Directive:
Please rewrite the material from the line containing "Where should I click to: Clear" through the end, inclusive, with "Scanner" swapped for "Settings" and everything else unchanged.

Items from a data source
· · · · ·

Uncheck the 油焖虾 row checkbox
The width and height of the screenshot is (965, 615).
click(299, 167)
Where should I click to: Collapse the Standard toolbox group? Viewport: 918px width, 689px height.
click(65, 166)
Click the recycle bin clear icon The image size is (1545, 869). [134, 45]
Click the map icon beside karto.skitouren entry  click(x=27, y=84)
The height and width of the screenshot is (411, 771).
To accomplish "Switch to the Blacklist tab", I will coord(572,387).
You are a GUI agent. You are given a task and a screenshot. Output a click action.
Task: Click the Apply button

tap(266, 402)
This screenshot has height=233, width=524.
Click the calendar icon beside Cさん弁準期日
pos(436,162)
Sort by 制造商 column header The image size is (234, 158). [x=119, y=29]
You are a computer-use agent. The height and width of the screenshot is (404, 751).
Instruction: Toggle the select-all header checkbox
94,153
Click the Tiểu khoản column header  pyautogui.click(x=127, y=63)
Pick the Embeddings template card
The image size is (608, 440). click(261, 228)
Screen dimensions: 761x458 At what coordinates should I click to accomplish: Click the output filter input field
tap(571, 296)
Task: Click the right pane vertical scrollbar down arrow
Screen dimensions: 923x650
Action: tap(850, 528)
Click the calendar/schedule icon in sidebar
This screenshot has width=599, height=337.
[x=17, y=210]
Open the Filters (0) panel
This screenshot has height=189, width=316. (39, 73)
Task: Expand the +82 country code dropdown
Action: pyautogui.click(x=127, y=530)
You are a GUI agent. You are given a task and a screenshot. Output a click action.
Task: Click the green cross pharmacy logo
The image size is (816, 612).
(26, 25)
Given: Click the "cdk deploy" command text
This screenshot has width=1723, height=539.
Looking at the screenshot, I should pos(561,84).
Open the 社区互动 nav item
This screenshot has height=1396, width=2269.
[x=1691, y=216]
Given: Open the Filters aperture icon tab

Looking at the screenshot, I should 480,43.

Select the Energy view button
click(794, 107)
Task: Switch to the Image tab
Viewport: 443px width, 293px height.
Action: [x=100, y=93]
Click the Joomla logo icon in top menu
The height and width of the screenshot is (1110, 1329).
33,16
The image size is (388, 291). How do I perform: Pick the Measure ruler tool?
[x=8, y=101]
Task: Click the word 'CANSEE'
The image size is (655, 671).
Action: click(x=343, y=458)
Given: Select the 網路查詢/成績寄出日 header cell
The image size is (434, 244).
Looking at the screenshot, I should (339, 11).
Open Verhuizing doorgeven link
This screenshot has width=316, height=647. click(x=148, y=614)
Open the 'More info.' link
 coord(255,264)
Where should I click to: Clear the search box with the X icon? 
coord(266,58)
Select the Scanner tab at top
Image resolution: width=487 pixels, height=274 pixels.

· · · · ·

Worked solution:
Where should I click to: Clear the search box with the X icon? 
coord(266,58)
Select the Settings tab at top
Image resolution: width=487 pixels, height=274 pixels.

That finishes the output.